Over time, the Israeli media also began to show interest in the troupe. Reports about it appeared in several places, including Channel 1. The news report described how complicated it is to bring professional and amateur dance to the one group in society that had consciously avoided it until then: religious men. Once they had gotten around the religious prohibition of women dancing by having only men perform, they had a religiously valid means of filling what turned out to be a very deep-rooted need. Since religious women are not forbidden to watch men dance, the ensemble’s religious audience grew. News of the troupe started spreading like wildfire.
Ogen noted that so far, the ensemble has not met any real opposition from rabbis who toe a stricter line, nor have there been calls to boycott their performances. “That may still happen when more people hear about us,” he said. He added that the religious Zionist yeshivas that are considered to be more moderate regard them as trailblazers. Some have even invited the dance troupe to perform for their students.
Street performances are especially exciting for the members of the ensemble. The crowd joins in and the experience of integrating into the multicultural panorama of a complicated city like Jerusalem, with the light rail and the urban bustle in the background, can be electrifying. That's how they felt during a performance in August 2014 on Havatzelet Street in downtown Jerusalem.
The international dance world is also opening up to them via performances at Jewish centers abroad. In preparation for a show in London, the ensemble shot a video in the streets of Jerusalem and London. They returned from New York a month ago after appearing before Israeli and American Jewish audiences. The ensemble has performed in Singapore and Barcelona, and the invitations continue to pour in.
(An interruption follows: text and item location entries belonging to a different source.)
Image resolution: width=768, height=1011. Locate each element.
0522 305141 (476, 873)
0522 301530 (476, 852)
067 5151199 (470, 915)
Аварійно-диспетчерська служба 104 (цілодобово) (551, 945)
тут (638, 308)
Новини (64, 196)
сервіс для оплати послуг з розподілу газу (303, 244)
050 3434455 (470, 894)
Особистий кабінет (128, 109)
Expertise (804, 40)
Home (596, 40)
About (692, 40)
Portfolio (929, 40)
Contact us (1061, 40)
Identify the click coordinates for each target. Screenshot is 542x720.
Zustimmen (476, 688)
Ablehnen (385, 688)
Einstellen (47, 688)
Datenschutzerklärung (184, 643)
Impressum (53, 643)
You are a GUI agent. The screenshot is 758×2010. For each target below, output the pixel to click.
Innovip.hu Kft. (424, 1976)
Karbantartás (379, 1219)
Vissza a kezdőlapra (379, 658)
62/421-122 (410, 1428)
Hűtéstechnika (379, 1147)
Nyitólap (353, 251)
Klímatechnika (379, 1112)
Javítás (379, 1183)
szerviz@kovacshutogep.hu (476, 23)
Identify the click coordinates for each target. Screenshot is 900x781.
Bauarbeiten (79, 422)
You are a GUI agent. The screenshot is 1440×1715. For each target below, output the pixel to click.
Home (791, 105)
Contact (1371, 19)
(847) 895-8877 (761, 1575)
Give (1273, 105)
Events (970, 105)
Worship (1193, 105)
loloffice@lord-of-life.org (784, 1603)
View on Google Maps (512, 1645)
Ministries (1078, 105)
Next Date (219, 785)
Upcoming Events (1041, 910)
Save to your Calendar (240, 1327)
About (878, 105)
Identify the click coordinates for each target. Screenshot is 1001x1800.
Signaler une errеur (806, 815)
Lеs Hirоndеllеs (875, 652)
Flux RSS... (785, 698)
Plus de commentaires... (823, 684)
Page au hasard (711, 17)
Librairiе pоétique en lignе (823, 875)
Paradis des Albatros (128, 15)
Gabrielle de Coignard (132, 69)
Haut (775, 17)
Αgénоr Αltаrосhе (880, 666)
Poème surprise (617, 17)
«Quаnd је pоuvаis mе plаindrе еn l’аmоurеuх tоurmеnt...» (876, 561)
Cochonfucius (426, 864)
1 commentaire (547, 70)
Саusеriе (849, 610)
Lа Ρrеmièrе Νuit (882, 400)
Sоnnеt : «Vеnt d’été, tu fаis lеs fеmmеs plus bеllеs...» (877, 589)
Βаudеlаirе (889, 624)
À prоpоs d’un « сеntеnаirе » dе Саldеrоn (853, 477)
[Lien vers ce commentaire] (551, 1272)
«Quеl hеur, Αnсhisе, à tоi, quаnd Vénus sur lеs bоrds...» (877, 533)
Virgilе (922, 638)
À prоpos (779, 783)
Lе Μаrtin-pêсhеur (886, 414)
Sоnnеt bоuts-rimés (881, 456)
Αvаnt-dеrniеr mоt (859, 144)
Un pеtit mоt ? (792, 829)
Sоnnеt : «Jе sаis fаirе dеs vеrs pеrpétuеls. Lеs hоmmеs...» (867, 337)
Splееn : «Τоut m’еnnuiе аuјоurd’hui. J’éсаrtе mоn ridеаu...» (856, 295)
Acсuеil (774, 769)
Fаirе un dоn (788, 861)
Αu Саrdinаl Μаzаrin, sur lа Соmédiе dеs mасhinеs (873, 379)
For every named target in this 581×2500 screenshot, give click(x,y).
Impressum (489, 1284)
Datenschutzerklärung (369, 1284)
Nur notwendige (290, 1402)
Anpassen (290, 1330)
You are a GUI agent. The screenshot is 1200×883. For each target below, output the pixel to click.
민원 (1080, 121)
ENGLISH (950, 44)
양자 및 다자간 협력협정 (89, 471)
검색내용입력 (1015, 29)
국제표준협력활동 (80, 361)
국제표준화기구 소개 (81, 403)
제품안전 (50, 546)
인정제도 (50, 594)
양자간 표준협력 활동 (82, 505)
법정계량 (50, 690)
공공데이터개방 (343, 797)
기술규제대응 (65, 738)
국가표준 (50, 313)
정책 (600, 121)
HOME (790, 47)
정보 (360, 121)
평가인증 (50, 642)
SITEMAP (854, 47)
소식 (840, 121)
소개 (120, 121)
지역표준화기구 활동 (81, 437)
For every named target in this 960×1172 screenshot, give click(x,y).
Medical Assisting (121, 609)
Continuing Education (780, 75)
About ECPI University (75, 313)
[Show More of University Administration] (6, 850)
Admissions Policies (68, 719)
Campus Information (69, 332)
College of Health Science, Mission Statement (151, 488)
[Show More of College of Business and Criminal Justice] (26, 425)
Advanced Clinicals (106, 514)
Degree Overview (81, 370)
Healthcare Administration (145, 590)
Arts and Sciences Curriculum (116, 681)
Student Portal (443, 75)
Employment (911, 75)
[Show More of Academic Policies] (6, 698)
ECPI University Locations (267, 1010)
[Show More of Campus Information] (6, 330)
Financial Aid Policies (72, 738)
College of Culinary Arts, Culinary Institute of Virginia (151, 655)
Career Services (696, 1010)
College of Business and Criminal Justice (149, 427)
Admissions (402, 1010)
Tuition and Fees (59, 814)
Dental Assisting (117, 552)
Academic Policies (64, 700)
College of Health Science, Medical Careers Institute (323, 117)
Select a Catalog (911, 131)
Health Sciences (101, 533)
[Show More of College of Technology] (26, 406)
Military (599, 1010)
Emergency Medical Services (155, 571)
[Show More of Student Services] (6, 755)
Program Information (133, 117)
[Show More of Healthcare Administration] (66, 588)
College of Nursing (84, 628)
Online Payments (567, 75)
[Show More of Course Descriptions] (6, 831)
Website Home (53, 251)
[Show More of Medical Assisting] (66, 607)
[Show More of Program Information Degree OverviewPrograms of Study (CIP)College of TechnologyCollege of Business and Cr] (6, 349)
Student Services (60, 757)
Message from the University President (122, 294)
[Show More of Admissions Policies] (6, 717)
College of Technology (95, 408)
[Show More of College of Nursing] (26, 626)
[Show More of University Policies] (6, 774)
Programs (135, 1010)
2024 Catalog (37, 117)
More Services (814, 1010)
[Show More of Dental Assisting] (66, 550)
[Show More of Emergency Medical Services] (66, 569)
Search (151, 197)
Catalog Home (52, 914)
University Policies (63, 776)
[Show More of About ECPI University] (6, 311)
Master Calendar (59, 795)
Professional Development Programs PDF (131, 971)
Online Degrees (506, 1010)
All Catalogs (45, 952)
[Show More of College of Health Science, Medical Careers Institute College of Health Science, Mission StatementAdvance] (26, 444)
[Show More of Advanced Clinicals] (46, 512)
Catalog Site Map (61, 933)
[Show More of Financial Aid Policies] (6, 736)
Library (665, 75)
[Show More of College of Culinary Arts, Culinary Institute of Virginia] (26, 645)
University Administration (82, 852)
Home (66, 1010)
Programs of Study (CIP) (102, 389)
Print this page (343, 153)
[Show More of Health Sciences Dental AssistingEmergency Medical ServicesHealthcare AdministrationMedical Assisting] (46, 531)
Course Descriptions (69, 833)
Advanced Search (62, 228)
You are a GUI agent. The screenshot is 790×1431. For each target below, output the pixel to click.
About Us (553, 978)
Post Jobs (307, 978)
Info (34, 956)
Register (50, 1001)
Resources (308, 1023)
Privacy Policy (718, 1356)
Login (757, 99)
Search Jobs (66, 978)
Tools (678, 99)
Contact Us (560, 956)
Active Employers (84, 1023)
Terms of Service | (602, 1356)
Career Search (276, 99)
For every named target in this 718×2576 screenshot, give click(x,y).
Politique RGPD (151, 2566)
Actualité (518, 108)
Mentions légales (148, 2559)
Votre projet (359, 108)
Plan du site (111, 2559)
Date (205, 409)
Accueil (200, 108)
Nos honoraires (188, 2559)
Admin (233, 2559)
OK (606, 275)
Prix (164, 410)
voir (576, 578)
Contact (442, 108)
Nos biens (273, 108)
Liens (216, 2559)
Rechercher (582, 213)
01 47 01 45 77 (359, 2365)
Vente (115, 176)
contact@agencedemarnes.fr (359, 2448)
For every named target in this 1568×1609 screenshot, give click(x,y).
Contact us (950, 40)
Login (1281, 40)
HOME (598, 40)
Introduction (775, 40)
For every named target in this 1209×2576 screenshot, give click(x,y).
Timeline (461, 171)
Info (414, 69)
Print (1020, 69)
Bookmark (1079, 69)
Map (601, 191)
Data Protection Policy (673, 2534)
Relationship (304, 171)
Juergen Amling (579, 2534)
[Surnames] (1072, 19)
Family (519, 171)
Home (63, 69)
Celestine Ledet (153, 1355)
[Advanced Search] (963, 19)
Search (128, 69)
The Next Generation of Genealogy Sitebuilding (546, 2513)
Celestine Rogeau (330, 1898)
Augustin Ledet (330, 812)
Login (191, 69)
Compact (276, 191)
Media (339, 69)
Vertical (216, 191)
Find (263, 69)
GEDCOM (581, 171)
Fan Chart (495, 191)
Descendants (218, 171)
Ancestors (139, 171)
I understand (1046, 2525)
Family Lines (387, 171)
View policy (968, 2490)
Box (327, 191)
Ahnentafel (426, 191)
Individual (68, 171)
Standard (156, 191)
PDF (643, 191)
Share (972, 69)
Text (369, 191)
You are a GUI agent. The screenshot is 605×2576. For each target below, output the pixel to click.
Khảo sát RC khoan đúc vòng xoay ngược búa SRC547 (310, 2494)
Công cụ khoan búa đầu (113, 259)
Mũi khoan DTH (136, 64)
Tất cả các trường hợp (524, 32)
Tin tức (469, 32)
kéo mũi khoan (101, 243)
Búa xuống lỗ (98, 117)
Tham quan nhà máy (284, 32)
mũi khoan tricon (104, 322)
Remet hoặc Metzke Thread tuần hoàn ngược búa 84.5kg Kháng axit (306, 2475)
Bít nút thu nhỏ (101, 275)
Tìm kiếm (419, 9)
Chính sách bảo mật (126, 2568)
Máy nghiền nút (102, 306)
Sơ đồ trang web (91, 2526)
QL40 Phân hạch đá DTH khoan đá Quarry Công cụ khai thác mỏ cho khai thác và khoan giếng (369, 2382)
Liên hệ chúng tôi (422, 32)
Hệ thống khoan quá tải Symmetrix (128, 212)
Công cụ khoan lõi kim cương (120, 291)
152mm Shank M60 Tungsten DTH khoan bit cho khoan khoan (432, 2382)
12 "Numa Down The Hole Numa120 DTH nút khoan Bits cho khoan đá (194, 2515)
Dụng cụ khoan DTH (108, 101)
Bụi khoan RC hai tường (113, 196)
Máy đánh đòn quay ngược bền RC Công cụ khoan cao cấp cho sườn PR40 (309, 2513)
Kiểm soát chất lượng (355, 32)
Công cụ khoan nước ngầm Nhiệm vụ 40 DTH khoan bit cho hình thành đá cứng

Their success has led to greater diversity within the dance school. There are now separate study tracks and workshops for men and women, and also for mixed groups. Ultra-Orthodox composer and professor Gidon Levinson, whose compositions are performed by symphony orchestras all over the world, is in charge of the music.
Izhaki said that the Between Heaven and Earth center hosts interactions between all sectors and artists from different communities, representing each of the Israeli “tribes”: the ultra-Orthodox, modern Orthodox, secular and even Arabs, though he admitted that projects involving Arab partners are still few. Nevertheless, Arabic cultural elements are integrated into the center’s amateur dance troupe, named “Mahia.” One dance, for instance, combines Hassidic Jewish elements with an Arab dabke in which the dancers wear ultra-Orthodox costumes topped with Arab headscarves, or kaffiyehs. In spring 2017, when they performed this dance in Jerusalem’s Mahane Yehuda market, the vendors joined in, and during their performance at Jaffa Gate in the Old City, Arab passersby danced also.
Izhaki and Ogen told Al-Monitor in a joint statement, “We are dancing on the shoulders of giants and benefiting from a rich cultural legacy of dancers, thinkers, dreamers and doers, musicians, artists and poets, producers, rabbis, designers and others. They all come together to create a new narrative within the world of Israeli discourse, in all its distinct shades.”